I am a natural organizer, therefore I crush on productivity tools.
Well, there you go. They say that admitting the problem is the start of facing down the problem, but if the worst thing in my life is an addiction to a wide and varied set of productivity tools, then I suppose I can live with it and move on to important stuff, like sailing or binding a quilt.
I often wonder if I have a love of productivity tools that far exceeds my love of being productive, and I do believe I could be on to something with this admission. It’s not guilt, mind you, more of an observation – or a “Reflection” if you’re into BuJo; I figure this falls in the same category as do you or don’t you doodle your journals into a happy place or do you Marie Kondo the hell out of every character and glyph you insert…
What do you expect from productivity tools?
It occurs to me that before we can determine the effectiveness of a particular tool, we should examine the reason for using said tool. I am a Trello type (sorry Asana and Basecamp), having fallen in love with the platform almost immediately and coincidentally during their first few months in existence. I have few complaints about the service, the main one being that I’d love to see the cover images in the calendar power-up view – that would probably make my experience complete, or at least complete for the moment.

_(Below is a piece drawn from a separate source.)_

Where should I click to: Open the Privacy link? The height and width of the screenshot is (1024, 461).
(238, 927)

I also have a love for writing things down, and I have always favored yellow notepads for the business type of lists, notes, and musings. I am a bit of a weirdo; I have notepads in boxes that reach back roughly 25 years. Each one is dated randomly throughout the entries so I can track where I was and what I was thinking, but unlike the BuJo method I have no index, contents, or contextual listings of what is in them.

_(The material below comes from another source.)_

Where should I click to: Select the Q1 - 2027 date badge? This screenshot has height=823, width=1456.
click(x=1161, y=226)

Perhaps one day I will remedy that but it won’t be any time soon. I’m not even sure why I haven’t chucked the lot of them in the rubbish bin, but I also wonder why I have wall calendars that go back roughly ten years stacked in the floor of my closet under my shirts…
Can you draw me a map for that?
Oh, mind mapping, how I love thee, let me count the ways. The main way is mostly on paper with colored pens and plain pencil, I never really could get into using the computer to create a mind map or even fill in the blanks on a pre-drawn version. Just not my thing, and it did not make me happy to attempt it more than a couple of times before I abandoned the idea entirely.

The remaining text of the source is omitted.